Please lay out the stretch of data from the line containing "IU of vitamin" through the line containing "Looking at the" as a JSON list of strings, one string per line, leaving out blank lines and pictures.

__WORKING DATA__:

━━━━━━━━━━

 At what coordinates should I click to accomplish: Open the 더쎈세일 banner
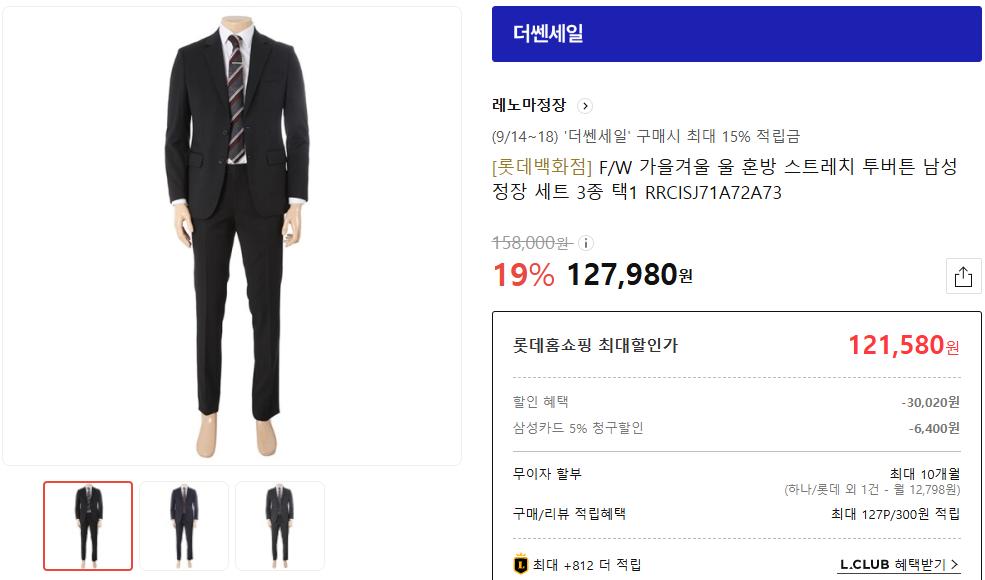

━━━━━━━━━━

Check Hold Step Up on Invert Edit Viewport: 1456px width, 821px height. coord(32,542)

━━━━━━━━━━

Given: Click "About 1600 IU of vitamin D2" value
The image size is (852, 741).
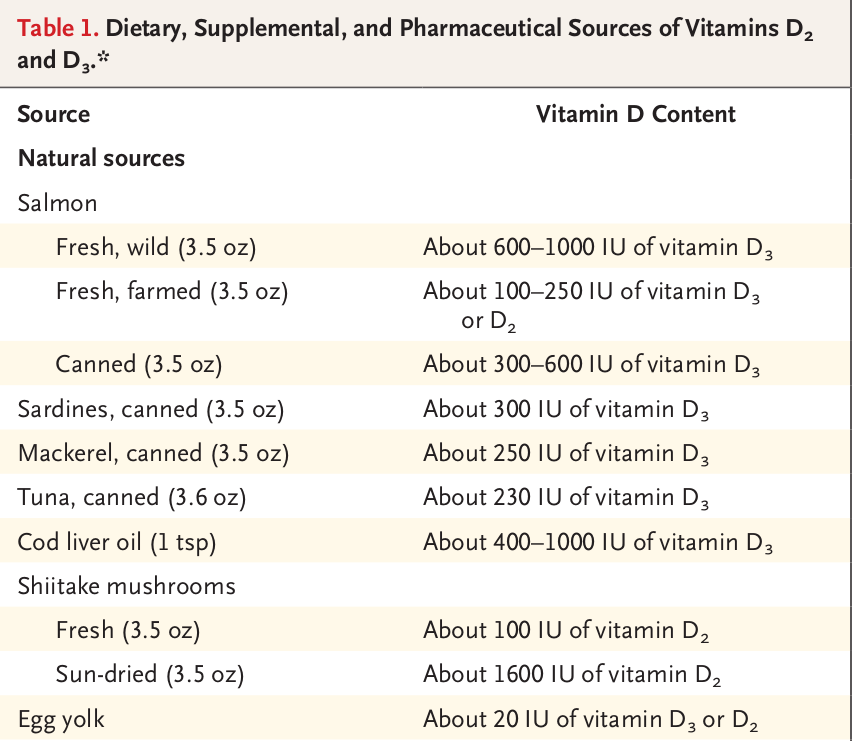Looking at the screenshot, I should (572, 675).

━━━━━━━━━━

__EXERCISE RESULT__:
[
  "Given: Click \"About 1600 IU of vitamin D2\" value",
  "The image size is (852, 741).",
  "Looking at the screenshot, I should (572, 675)."
]